Tuesday, May 09, 2006

Lessons from the Beijing and Seoul PCI Meetings

When we are invited to overseas meetings, we also take the opportunity to compare our standard of practice and approach to PCI (percutaneous coronary intervention), with the leading institutions in Asia. In the recent trips to Beijing and Korea, it was obvious that their widespread usage of intravascular ultrasound (IVUS) with the virtual histology mode has given them a third eye, in the PCI management of CAD.

As a review, intravascular ultrasound, is the use of ultrasound to look into the inside (intravascular) of the heart artery, just as we use ultrasound to look at pregnant ladies and gall bladders. Obviously, the ultrasound probe is different. The intravascular ultrasound probe is fixed at the tip of a catheter and introduced into the heart artery along a guide-wire, as we would during any interventional cardiology procedure.

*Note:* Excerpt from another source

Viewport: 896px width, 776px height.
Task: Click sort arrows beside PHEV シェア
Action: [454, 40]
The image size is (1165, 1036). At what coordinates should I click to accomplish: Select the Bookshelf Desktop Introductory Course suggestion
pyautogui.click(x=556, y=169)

Of course, ultrasound can differentiate tissues by their ability for sound to penetrate. Sound penetrates liquid easily and rock hard calcium very poorly. We can use this principle to differentiate tissue in the heart artery wall, namely cholesterol pools at heart artery walls, with necrotic areas will show up as liquid (which is usually colour coded red/yellow), while fibrous tissue will show up as green, and calcium spots will show up as dense white.

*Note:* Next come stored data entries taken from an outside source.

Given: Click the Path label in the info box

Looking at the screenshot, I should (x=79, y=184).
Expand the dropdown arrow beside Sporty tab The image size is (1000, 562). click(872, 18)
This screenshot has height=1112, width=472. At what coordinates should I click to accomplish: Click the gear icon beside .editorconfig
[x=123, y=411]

This machine colour-coding process is called " virtual histology " or VH for short. We know from our medical research, that the plaques that causes heart attacks are usually full of cholesterol crystals and necrosis (dead cells) tissues.

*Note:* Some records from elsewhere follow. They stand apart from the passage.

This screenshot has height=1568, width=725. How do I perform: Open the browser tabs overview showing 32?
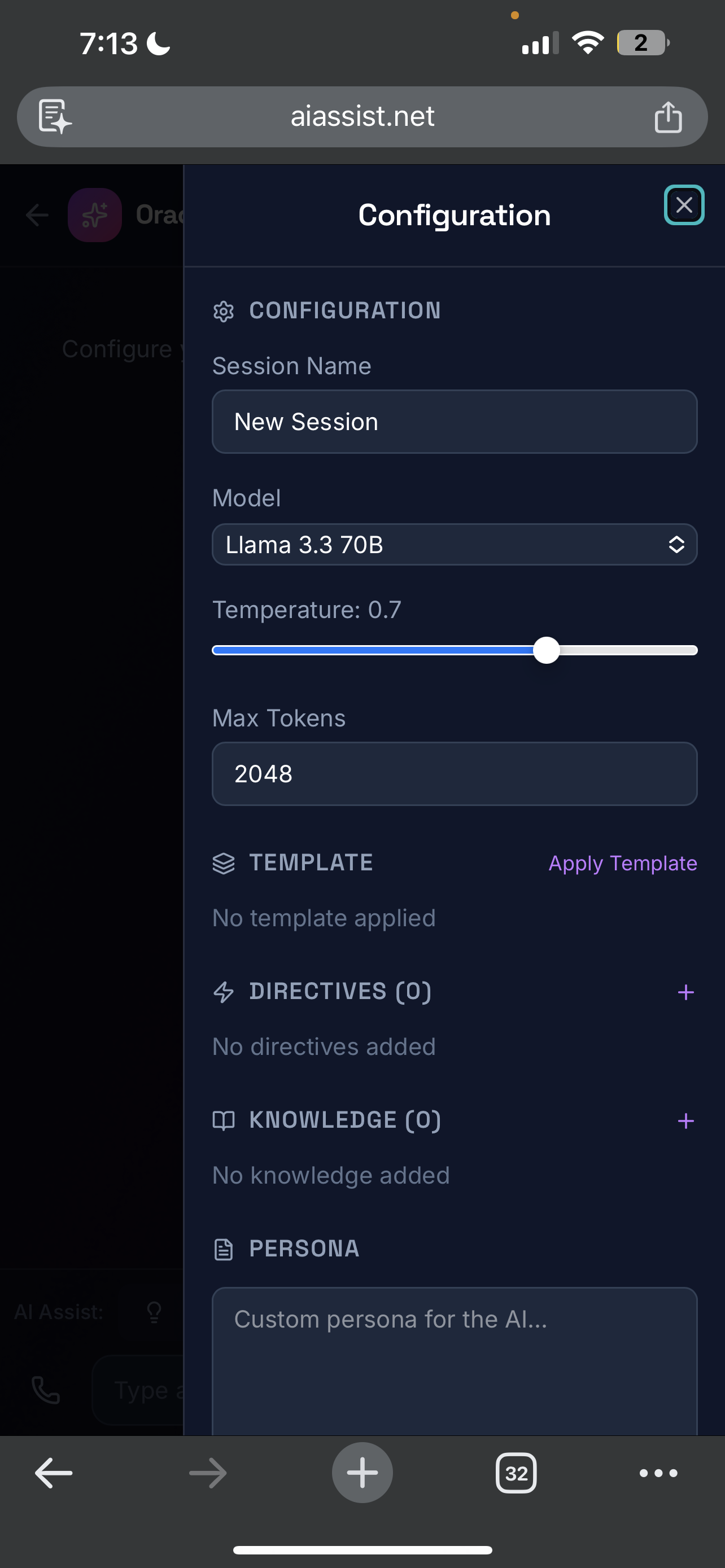tap(516, 1473)
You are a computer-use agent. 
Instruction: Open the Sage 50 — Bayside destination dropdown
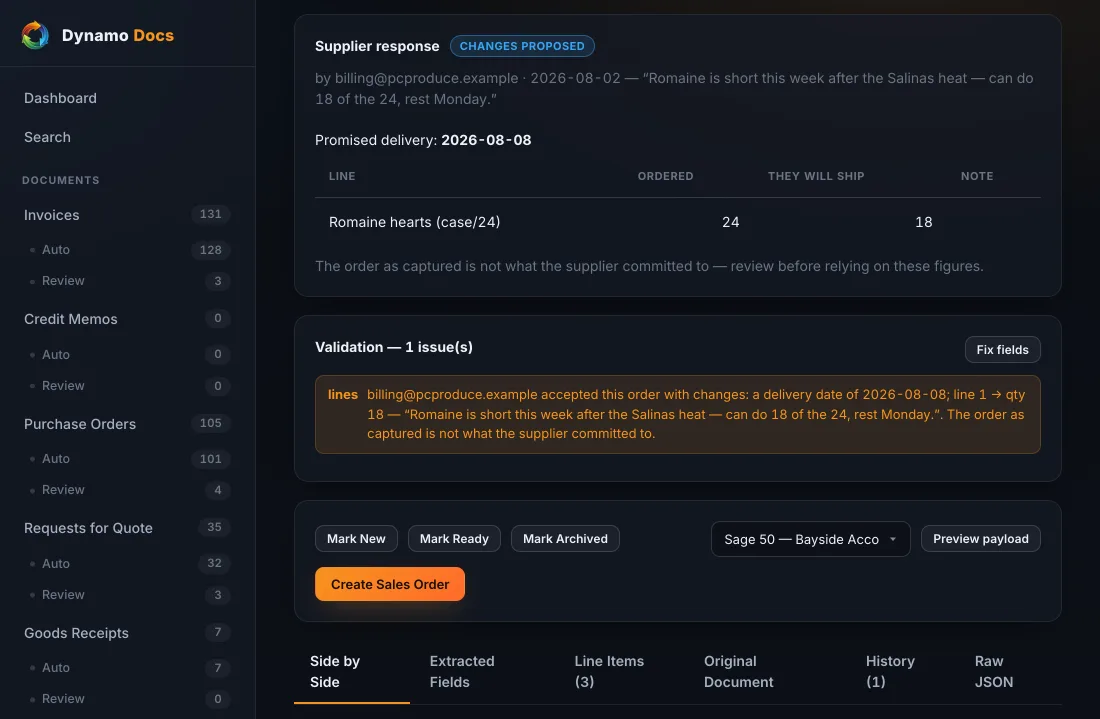(810, 539)
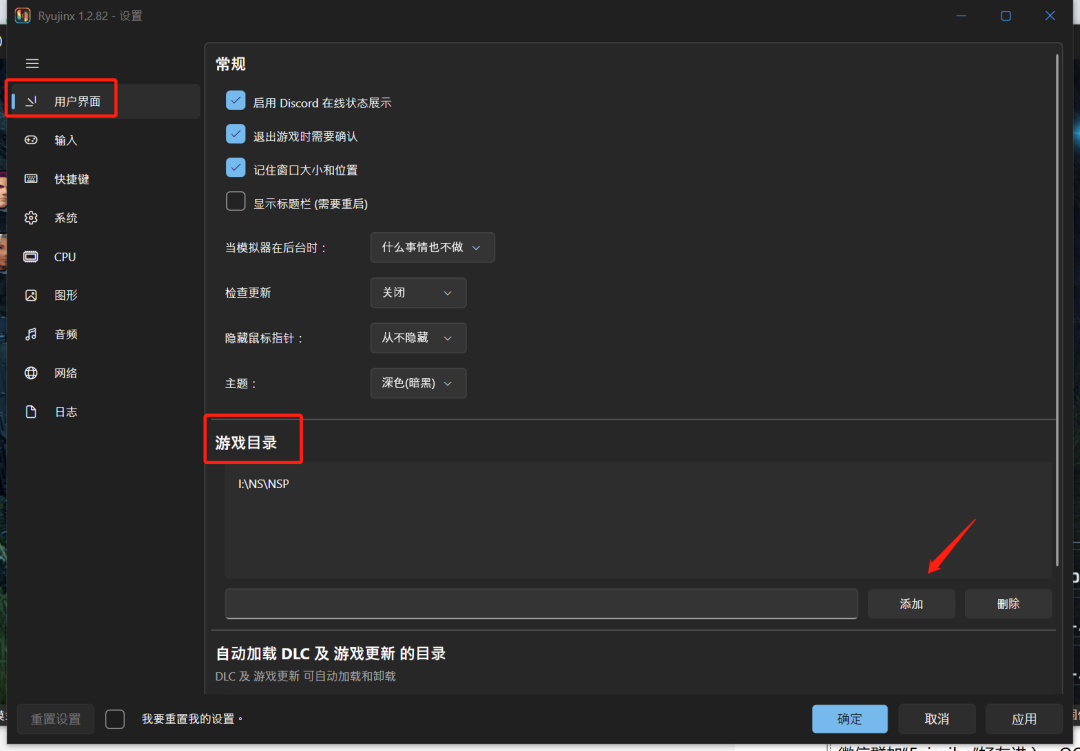Click the globe icon for 网络
The width and height of the screenshot is (1080, 751).
[x=32, y=373]
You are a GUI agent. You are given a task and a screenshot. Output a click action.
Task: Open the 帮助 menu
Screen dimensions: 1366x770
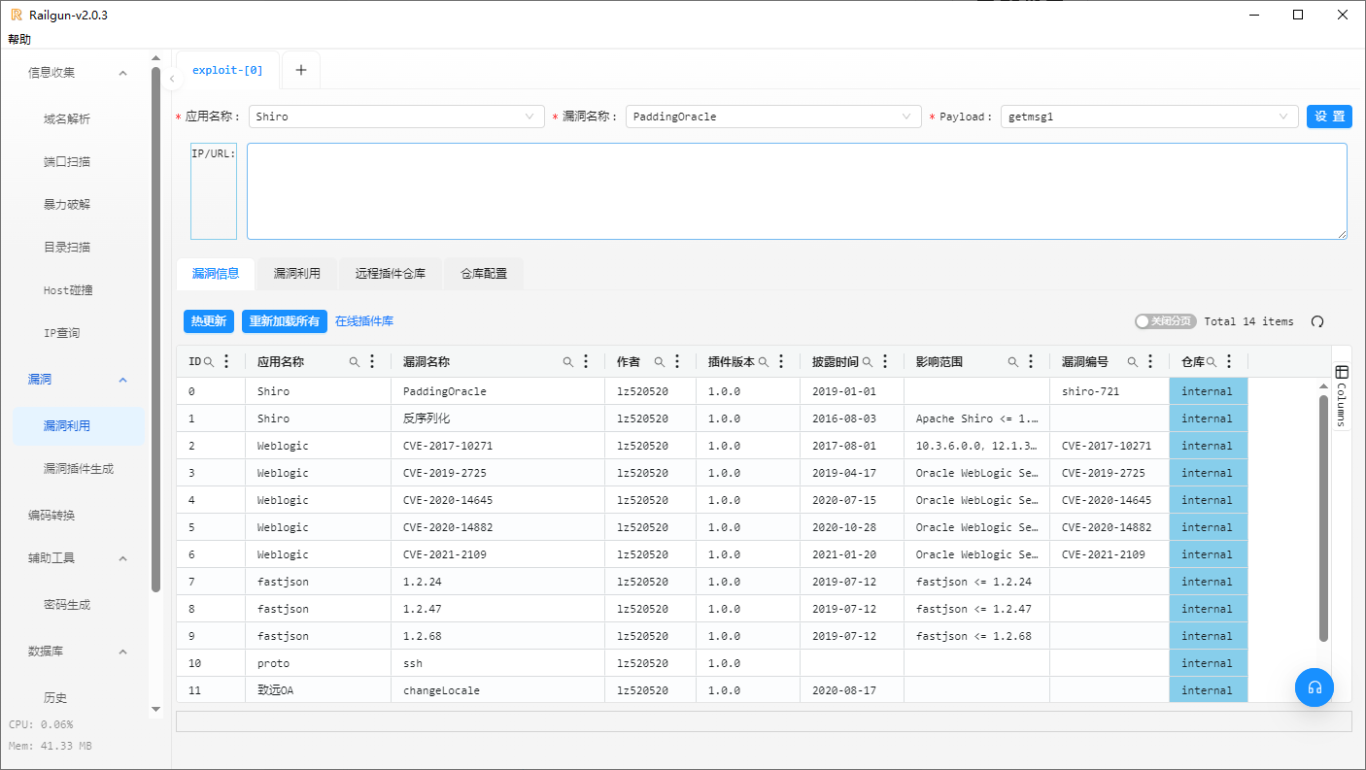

The intravascular ultrasound can also show us the layers in the heart artery wall. They give a very precise measurements of the thickness of the wall, the plaques and also exact sizing of the lumen size of the artery. These exact measurements, allow very precise placement of the exact size of stents and also very precise apposition of the stents against the artery wall. Their widespread use by the Chinese and Koreans, allow them to target their use of stents precisely and also size their stents accurately and making sure that the stents are sticking precisely, allowing the best drug-eluting stent results.

At the present, in Malaysia, there is one such intravascular sound machine in IJN and another in GH Penang. They have been up-graded to give the additional virtual histology. We are looking to get one such machines ourselves, to enhance our work.

This is one of the many lessons we learned from Beijing/Korea.